**Activity**
Below are records. Find each line in them that holds the word "next" and copy it.

BEGIN Recorded data

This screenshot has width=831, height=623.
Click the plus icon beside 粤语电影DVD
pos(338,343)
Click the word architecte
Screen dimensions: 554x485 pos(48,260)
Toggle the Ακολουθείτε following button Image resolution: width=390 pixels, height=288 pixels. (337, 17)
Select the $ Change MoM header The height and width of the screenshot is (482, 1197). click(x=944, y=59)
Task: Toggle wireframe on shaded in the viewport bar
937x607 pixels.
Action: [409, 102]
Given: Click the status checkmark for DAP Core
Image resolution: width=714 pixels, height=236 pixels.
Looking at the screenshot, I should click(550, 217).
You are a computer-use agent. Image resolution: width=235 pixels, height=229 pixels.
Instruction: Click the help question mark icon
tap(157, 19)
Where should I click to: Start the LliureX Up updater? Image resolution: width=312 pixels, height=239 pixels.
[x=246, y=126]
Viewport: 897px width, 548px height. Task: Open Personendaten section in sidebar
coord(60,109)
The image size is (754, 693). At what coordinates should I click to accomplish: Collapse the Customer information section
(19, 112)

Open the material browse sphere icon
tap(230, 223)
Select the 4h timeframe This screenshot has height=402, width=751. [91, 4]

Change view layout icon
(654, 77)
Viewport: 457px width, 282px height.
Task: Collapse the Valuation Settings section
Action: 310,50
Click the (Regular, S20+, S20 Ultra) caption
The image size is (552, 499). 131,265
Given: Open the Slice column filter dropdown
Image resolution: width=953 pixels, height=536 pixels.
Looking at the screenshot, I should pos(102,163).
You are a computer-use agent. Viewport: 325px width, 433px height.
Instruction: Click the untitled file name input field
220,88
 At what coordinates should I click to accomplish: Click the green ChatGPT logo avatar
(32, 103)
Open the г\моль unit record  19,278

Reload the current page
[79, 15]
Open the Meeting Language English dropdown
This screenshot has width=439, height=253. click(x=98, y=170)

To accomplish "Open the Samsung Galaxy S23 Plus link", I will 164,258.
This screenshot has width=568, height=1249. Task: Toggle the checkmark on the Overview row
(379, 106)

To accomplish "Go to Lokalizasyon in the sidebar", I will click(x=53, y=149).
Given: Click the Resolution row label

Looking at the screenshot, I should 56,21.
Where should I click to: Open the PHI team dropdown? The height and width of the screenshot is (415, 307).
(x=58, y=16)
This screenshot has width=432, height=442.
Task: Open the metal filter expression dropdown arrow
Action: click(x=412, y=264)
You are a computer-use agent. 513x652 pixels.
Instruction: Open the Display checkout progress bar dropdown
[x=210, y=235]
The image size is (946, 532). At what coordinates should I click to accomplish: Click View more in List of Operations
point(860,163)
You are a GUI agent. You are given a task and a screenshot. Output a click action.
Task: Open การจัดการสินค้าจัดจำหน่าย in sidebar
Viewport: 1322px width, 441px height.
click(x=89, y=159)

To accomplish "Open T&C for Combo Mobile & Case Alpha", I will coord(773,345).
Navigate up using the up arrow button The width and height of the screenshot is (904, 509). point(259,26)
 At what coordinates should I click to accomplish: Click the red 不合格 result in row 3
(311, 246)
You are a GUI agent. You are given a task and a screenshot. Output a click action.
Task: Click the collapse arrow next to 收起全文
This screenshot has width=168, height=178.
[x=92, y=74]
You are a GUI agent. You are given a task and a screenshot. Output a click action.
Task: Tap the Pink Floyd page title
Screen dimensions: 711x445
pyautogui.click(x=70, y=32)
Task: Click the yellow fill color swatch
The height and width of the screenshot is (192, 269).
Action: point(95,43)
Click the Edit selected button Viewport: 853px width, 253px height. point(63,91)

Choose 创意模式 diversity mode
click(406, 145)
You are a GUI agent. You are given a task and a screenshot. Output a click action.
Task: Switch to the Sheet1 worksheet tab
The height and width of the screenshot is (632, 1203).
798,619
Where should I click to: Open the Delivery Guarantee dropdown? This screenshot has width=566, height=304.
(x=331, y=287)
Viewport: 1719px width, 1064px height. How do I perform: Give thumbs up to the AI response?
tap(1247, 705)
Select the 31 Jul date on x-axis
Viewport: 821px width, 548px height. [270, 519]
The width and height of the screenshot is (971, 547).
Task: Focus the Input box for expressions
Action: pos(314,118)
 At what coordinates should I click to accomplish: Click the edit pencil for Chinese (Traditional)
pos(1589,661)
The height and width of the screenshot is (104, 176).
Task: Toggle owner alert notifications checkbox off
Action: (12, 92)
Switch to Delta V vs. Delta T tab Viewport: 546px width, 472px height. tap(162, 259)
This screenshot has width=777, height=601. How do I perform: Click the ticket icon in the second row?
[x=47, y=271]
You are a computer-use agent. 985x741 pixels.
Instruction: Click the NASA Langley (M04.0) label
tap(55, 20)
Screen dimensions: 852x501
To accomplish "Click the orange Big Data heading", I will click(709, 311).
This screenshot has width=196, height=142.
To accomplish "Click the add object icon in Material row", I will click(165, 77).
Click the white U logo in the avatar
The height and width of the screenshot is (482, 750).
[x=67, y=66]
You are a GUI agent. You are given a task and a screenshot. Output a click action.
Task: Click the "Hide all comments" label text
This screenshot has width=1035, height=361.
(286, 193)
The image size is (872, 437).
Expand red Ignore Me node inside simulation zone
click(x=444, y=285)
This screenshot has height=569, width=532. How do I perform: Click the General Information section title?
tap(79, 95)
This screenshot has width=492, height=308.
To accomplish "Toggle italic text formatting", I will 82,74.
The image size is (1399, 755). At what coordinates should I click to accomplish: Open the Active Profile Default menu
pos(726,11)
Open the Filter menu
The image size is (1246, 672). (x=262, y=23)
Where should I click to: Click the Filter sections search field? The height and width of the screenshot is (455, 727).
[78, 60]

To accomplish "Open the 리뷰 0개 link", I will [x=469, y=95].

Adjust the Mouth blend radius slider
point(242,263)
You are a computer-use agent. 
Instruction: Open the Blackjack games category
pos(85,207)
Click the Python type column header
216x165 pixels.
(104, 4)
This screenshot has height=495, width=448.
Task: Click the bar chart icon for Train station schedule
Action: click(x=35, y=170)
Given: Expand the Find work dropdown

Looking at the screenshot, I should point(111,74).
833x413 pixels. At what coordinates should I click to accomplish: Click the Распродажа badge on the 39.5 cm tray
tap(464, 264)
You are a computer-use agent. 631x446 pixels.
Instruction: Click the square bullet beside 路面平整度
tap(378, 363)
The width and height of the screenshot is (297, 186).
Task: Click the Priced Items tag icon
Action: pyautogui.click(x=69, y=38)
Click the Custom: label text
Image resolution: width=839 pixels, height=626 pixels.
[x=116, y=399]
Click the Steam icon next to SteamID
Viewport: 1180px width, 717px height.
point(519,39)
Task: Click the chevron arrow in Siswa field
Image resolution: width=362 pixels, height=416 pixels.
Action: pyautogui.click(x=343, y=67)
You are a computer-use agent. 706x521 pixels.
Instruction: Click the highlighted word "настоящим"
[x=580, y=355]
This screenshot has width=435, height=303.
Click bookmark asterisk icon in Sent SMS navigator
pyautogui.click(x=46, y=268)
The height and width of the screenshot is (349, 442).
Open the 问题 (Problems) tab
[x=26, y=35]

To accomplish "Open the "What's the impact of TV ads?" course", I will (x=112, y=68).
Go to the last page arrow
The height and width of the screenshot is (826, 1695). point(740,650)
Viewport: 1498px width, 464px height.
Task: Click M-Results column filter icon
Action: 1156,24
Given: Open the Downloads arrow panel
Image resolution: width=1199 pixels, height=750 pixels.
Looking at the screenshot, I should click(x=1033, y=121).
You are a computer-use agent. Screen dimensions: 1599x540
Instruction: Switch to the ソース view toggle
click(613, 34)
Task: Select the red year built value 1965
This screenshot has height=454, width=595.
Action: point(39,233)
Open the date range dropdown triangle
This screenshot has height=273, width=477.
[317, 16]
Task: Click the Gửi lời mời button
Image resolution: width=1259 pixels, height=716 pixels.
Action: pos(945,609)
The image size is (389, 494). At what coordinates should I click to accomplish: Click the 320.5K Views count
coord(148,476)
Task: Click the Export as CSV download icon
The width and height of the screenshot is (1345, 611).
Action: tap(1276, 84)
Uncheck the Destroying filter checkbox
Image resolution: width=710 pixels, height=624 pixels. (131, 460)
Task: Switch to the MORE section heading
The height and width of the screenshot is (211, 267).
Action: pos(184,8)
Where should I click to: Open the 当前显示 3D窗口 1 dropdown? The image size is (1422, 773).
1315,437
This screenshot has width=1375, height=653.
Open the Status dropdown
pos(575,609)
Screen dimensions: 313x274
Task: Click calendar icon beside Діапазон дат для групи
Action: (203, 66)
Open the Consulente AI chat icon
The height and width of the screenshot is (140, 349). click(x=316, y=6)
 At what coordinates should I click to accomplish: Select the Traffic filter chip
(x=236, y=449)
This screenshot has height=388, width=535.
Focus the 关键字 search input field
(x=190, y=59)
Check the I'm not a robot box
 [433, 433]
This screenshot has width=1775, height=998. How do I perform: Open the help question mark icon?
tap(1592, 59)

END Recorded data

**Task response**
Task: Click the collapse arrow next to 收起全文
Click the Steam icon next to SteamID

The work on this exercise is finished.